To classify EB types using three distinct EB scores, each score was divided into quartiles. The upper 25% cutoff points for emotional, external, and restrained EBs were 34.15, 27.69, and 22.62 points or higher, respectively. Participants in the top 25% of the emotional, restrained, and external EB scores were defined as emotional (Emo), restrained (Res), and external (Ext) types, respectively. When two EBs fell within the top 25%, classification was determined by comparing their similarities via cluster analysis. We check the dendrogram between groups through hierarchical cluster analysis and determined it to be divided into four main branches, cases not included. Subsequently, the data calculated into 5 clusters through K-means cluster analysis were compared with the quartile data of the three EBs. Consequently, if a participant exhibited both emotional and restrained EBs, they were classified as Emo. If a participant displayed both restrained and external EBs, they were classified as Res. In cases where both emotional and external EBs were present, the participant was classified as Ext. Finally, participants in whom all three EBs fell in the top 25% were designated as combined (Com), while those with none of the EBs in the top 25% were considered to exhibit non-specific (NS) EB type.

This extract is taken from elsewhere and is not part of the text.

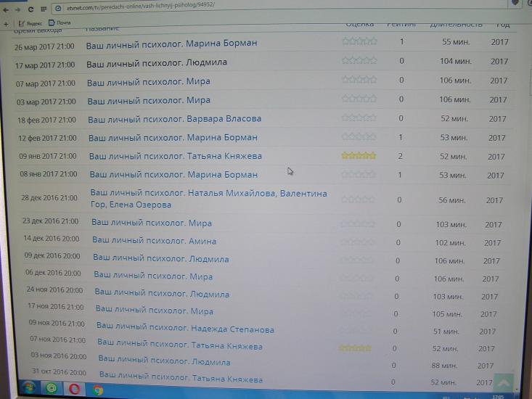
Task: Open the Яндекс bookmark
Action: point(28,22)
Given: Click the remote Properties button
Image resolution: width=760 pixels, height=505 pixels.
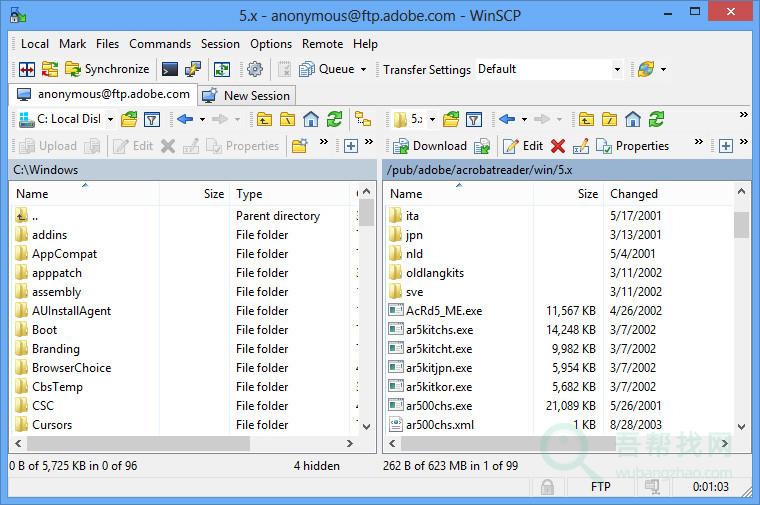Looking at the screenshot, I should click(633, 146).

2.2.2. Energy and Nutrient Intakes

A semi-quantitative food frequency questionnaire designed for the Korean population by Kim et al. in 2018 [13], with certain modifications, was employed to assess the participants’ energy and nutrient intakes. The FFQ in the reference was validated through an analysis of its correlation with the 3-day food record methods. The average correlation coefficient for calorie and macro nutrient intakes between the two tools was 0.402, which was significant. The questionnaire included the following 74 food items: grains and starches (11 items); meat, poultry, and eggs (10 items); fish and shellfish (12 items); beans and tofu (4 items); kimchi (3 items); fruits (14 items); milk and dairy products (4 items); fats and sugars (2 items); bakery items and nuts (4 items); tea and beverages (5 items); and alcoholic beverages (5 items). The investigation focused on the average single-time intake amount and annual intake frequency of each food item. The average serving size was classified into three categories: “0.5 times, 1 time, and 1.5 times”, based on the standard serving sizes recommended by prior research [13] and the Computer Aided Nutritional Analysis Program 5.0 (CAN-Pro 5.0, The Korean Nutrition Society, Seoul, Korea). Additionally, food consumption frequency was categorized as “almost never eaten”, “about once a month”, “2–3 times a month”, “1–3 times a week”, “4–6 times a week”, “about once a day”, and “more than twice a day”. In this study, the frequency, which was asked in the reference “1–2 times, 3–4 times, 5–6 times per week” and “1 time, 2 times, 3 time per day” was modified. Energy and nutrient intakes were calculated from the food intake data using CAN-Pro 5.0.

2.3. Statistical Analysis

Differences in EB scores based on the participants’ sex and age were analyzed using Student’s t-test and analysis of variance (ANOVA). Cluster analysis was used to classify EB types. Distribution differences in EB types according to sex and age as well as the energy intake status associated with these EB types were examined using Pearson’s chi-squared test. Furthermore, analysis of covariance (ANCOVA) was employed to evaluate energy intake according to EB type while controlling for sex and age. Additionally, the energy intake ratio and nutrient intake were assessed after adjusting for sex, age, and energy intake. A significance level of p < 0.05 was established for all statistical analyses, which were conducted using IBM SPSS Statistics (version 25.0; IBM Corp., Armonk, NY, USA).

3. Results

3.1. Sex- and Age-Related Differences in EB Among Korean Adults

3.1.1. Sex- and Age-Related Differences in EB Scores Among Korean Adults

The participants’ EB scores were compared by sex and age (

Table 1. Sex- and age-related differences in EB scores among Korean adults.

Variable		EB Score
		Emotional	Restrained	External
Total		25.36 ± 11.89 (1)	22.14 ± 8.46	19.24 ± 5.06
Sex	Male	22.04 ± 11.18	20.09 ± 7.85	17.54 ± 5.19
	Female	26.58 ± 11.92	22.90 ± 8.56	19.87 ± 4.86
	t (2) (p)	−3.924 (0.000)	−3.400 (0.001)	−4.748 (0.000)
Age	19–29	26.33 ± 12.42 ab	21.85 ± 8.80 ab	19.44 ± 4.95 ab
	30s	25.09 ± 11.67 ab	21.05 ± 8.40 a	19.64 ± 4.99 b
	40s	27.01 ± 11.57 b	24.63 ± 7.67 b	19.63 ± 4.80 b
	50–64	22.09 ± 11.07 a	21.71 ± 8.31 ab	17.76 ± 5.46 a
	F (3) (p)	3.423 (0.017)	4.063 (0.007)	3.267 (0.021)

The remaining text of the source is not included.